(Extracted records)
• • • • •
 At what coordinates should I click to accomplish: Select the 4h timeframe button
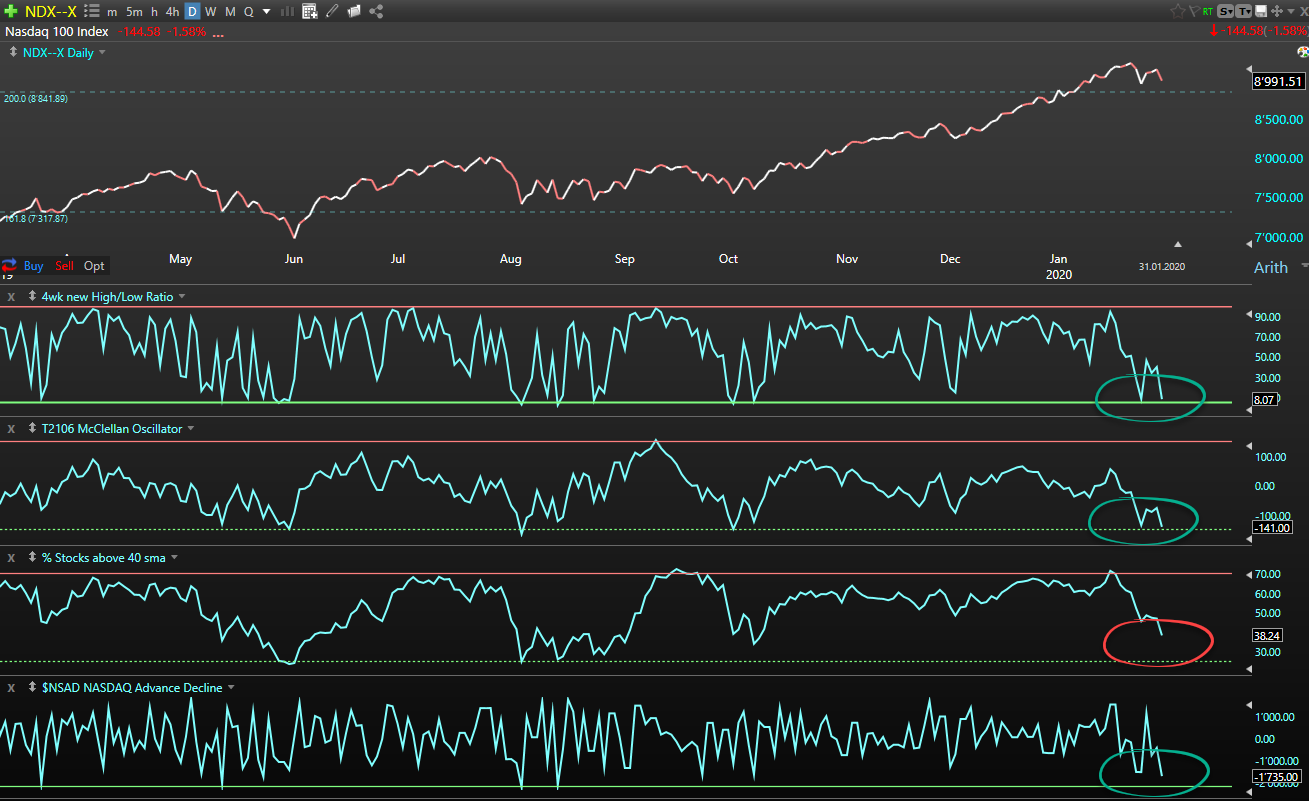pyautogui.click(x=173, y=11)
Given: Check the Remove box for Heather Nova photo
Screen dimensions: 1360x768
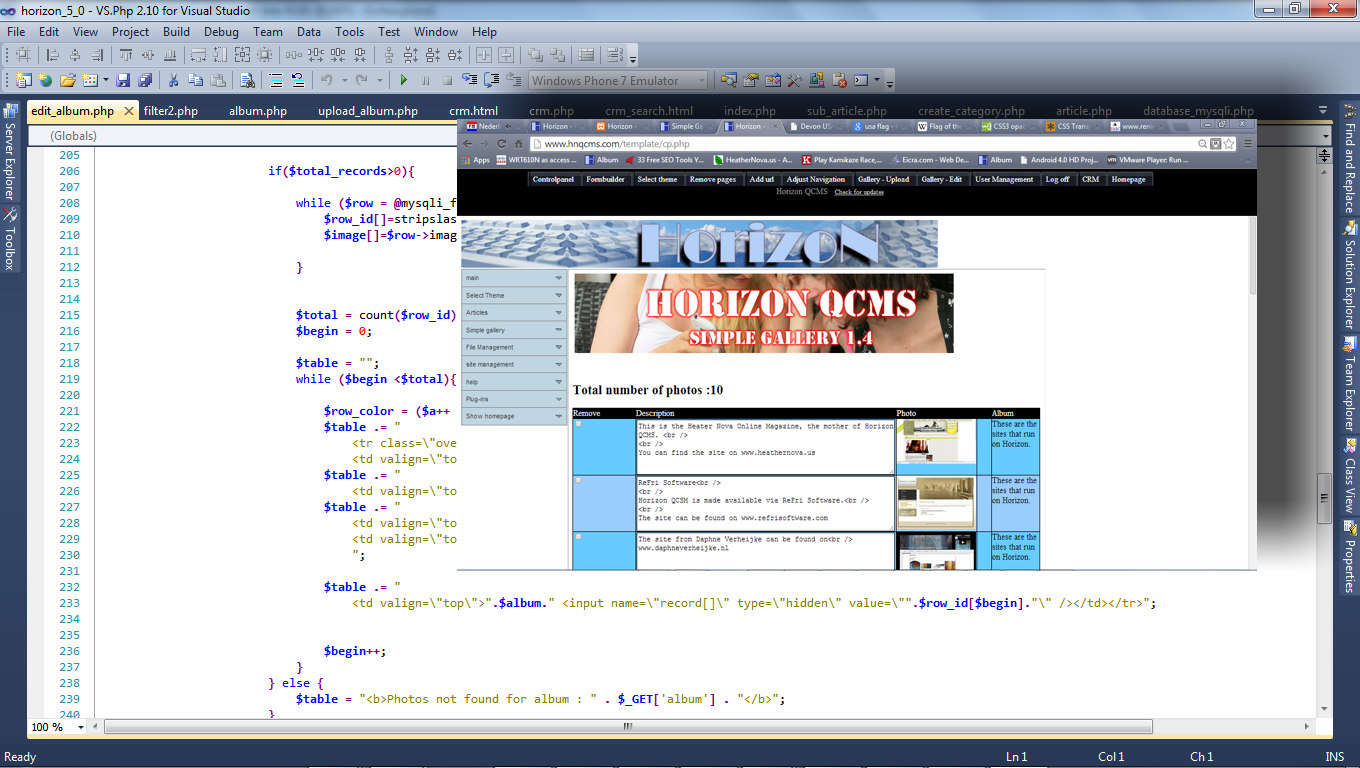Looking at the screenshot, I should click(579, 424).
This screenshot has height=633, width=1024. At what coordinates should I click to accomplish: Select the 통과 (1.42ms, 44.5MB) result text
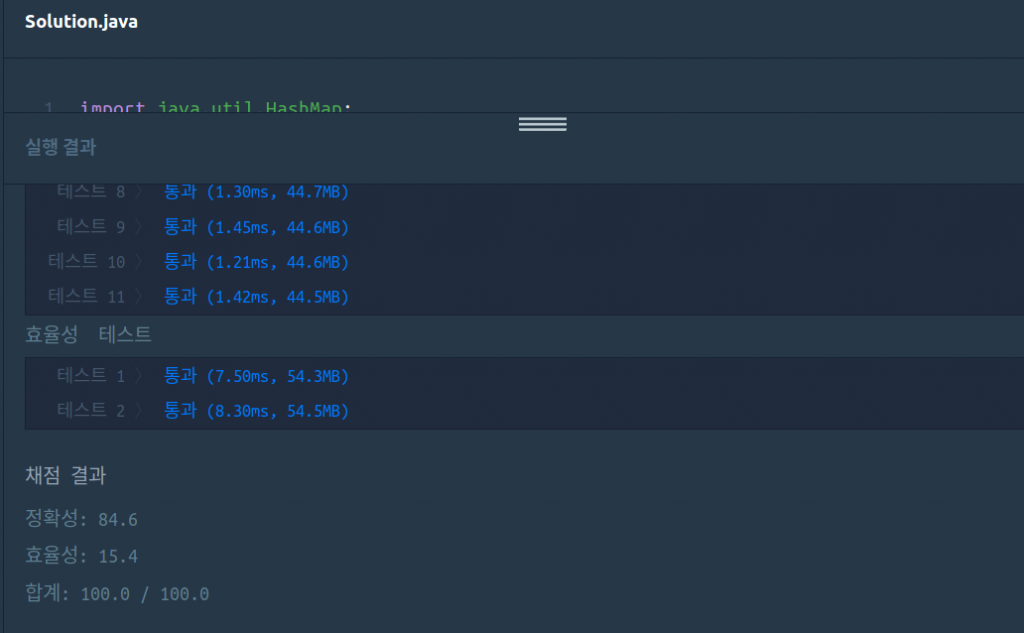(x=256, y=296)
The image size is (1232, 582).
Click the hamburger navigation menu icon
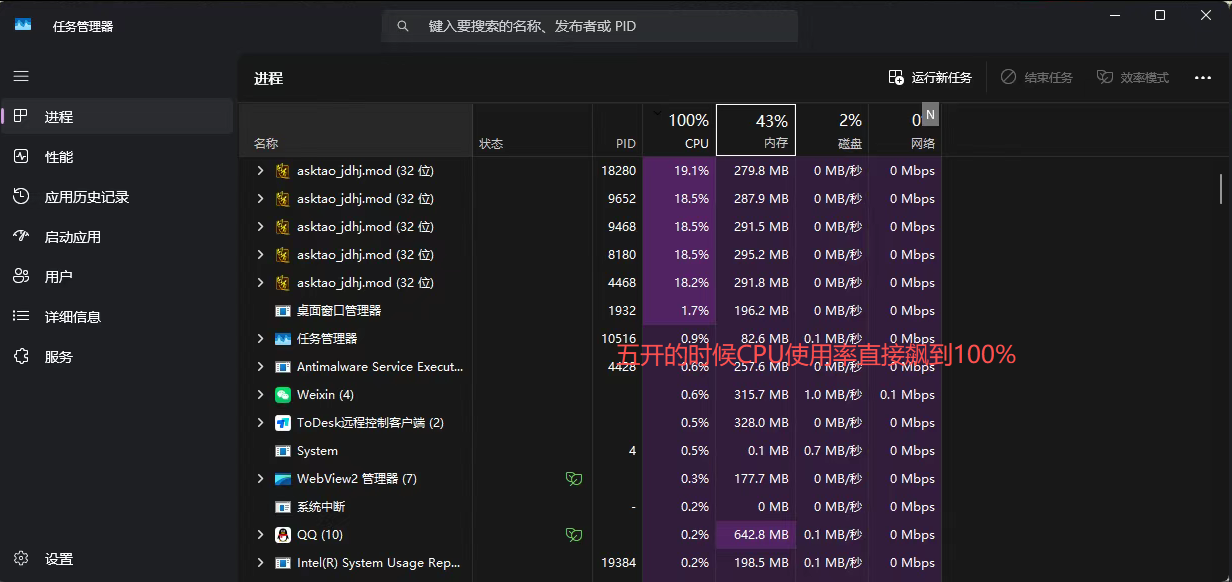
• • • • •
- [Task requirements]:
Reproduce the records above word for word, without the images.

- [Exercise result]:
 At what coordinates should I click to accomplish: Select the 4h timeframe button
pyautogui.click(x=173, y=11)
Given: Check the Remove box for Heather Nova photo
Screen dimensions: 1360x768
Looking at the screenshot, I should click(579, 424).
This screenshot has height=633, width=1024. At what coordinates should I click to accomplish: Select the 통과 (1.42ms, 44.5MB) result text
(x=256, y=296)
The image size is (1232, 582).
Click the hamburger navigation menu icon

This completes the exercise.